As generative AI embeds across enterprise systems, bias becomes structural: shaping decisions, communications, and customer outcomes at scale. What begins as a model limitation can quickly become a systemic risk, reinforced by data provenance, prompt design, feedback loops, and organisational incentives. This panel takes a critical look at bias as a socio-technical challenge spanning the full AI lifecycle. Moving beyond surface-level fairness claims, panellists will examine how to measure structural and emergent bias in production, define meaningful accountability, and govern generative systems that continuously adapt and influence behaviour.
• Examining bias across the AI lifecycle.
• Measuring structural and emergent bias in production.
• Embedding accountability beyond technical fixes.
“Human in the loop” emerged as a human centric safeguard: a way to keep people visibly involved in AI workflows and preserve human judgement at critical points. But as AI systems become increasingly agentic and capable of shaping the workflow itself, this model often reduces the human role to validation, monitoring, or procedural compliance. In this session, Bogdan Vrusias, Global Head of AI and Data Engineering at The Economist, examines how HITL can unintentionally narrow human agency rather than reinforce it. He argues for reframing the loop so that AI sits within a broader human process, one grounded in contextual reasoning, editorial discretion, and genuine ownership. The session offers a more honest and future proof approach to ensuring that humans guide the system, not the reverse.

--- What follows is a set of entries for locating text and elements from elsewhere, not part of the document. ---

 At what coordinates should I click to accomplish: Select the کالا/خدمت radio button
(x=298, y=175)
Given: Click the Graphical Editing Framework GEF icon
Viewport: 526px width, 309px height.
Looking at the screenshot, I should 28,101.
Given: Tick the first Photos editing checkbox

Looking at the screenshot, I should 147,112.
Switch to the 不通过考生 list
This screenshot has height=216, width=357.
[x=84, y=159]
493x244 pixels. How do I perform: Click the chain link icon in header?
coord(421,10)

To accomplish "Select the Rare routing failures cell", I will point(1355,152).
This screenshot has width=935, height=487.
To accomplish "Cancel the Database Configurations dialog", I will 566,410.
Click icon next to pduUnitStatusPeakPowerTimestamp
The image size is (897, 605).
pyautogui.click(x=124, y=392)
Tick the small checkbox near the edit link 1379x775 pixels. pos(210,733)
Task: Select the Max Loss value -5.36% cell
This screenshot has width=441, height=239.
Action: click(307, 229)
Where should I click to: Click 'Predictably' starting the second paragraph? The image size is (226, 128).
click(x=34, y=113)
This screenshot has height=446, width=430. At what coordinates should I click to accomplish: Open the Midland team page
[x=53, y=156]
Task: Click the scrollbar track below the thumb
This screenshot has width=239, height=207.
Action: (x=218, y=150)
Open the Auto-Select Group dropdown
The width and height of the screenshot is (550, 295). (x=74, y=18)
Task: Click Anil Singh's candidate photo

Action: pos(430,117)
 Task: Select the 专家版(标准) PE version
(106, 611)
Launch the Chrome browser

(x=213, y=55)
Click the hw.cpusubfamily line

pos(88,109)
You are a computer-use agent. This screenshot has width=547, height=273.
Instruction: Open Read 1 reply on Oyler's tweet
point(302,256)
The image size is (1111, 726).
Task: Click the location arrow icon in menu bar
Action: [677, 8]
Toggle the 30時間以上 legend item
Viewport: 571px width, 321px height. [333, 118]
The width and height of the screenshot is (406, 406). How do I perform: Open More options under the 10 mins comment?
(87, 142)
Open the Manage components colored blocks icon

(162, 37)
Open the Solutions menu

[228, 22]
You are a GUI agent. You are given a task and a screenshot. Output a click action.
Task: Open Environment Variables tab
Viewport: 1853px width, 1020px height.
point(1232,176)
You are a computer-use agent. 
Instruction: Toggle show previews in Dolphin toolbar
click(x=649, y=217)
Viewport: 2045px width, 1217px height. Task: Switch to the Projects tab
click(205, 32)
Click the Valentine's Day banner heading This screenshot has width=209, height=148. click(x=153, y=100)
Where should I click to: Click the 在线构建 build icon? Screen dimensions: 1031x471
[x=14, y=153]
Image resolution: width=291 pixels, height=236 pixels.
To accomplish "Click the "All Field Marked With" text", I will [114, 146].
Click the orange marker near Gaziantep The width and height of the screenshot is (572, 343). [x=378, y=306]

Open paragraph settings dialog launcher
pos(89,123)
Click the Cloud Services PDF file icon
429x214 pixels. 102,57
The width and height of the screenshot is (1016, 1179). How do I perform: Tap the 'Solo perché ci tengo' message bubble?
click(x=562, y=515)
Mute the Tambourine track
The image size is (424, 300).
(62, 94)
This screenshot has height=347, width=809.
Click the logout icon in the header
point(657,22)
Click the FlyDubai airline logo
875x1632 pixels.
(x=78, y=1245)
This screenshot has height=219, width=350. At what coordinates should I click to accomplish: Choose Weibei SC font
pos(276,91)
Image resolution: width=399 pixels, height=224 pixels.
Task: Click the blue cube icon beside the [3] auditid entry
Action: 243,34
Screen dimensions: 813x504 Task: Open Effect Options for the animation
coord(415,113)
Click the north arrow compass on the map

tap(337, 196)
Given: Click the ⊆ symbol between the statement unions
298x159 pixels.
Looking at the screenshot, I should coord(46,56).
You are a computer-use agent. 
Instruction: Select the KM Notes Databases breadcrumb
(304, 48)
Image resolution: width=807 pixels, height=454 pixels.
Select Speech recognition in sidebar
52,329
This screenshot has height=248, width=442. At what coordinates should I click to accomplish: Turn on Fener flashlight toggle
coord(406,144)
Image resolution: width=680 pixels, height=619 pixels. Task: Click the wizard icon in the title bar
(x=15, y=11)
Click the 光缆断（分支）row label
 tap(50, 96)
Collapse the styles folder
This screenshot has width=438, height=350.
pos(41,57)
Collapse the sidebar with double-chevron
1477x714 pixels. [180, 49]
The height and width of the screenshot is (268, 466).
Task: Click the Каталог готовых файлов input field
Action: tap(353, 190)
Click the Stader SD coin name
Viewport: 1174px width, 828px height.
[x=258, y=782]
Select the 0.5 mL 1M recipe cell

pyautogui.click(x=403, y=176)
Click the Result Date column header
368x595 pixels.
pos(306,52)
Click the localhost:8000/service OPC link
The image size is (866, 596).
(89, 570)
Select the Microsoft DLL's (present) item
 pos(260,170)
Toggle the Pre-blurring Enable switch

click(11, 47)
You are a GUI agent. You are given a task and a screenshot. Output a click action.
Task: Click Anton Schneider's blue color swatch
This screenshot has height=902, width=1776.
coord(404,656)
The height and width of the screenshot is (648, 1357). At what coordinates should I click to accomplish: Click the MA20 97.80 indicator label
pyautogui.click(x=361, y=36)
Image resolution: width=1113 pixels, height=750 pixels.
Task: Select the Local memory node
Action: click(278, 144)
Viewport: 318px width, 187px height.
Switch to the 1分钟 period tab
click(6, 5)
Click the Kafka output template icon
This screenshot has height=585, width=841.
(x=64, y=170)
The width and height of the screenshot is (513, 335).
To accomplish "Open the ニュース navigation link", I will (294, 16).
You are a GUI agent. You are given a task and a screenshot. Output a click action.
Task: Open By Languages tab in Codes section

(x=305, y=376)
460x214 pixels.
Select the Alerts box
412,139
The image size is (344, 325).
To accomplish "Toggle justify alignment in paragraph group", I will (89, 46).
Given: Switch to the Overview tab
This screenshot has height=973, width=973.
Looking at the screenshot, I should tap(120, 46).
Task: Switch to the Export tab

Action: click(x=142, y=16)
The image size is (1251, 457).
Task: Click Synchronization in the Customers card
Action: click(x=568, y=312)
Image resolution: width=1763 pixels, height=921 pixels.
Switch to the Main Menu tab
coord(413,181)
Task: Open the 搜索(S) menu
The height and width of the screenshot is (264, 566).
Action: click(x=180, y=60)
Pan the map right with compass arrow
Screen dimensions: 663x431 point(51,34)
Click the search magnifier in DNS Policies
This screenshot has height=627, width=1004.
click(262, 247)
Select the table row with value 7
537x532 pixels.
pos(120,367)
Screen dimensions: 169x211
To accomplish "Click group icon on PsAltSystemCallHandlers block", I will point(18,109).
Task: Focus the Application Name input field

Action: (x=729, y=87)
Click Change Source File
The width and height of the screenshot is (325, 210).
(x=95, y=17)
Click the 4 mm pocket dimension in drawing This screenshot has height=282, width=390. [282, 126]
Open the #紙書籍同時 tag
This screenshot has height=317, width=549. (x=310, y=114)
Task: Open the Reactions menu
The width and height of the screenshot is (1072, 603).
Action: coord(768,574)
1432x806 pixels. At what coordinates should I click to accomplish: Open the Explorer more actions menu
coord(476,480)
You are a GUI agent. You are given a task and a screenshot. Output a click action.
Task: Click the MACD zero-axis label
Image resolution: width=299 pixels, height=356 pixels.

• Revealing how HITL often constrains, rather than expands, human decision space
• Reframing AI as embedded in human processes, not humans inside machine loops
• Designing agentic-era workflows that preserve judgement, context, and real agency
As AI systems become more capable, organisations face a critical strategic question: is automation always the answer? What should be automated, and what should remain human? The line between efficiency and overreach is becoming harder to see, especially as “agentic” systems begin making decisions over time, not just executing predefined tasks. This plenary panel moves beyond technical definitions to examine boundaries. Where does useful automation end and risky autonomy begin? When does delegating decision-making create value, and when does it erode accountability, resilience, or trust? Leaders will explore not just what is possible, but what is appropriate, sustainable, and strategically aligned.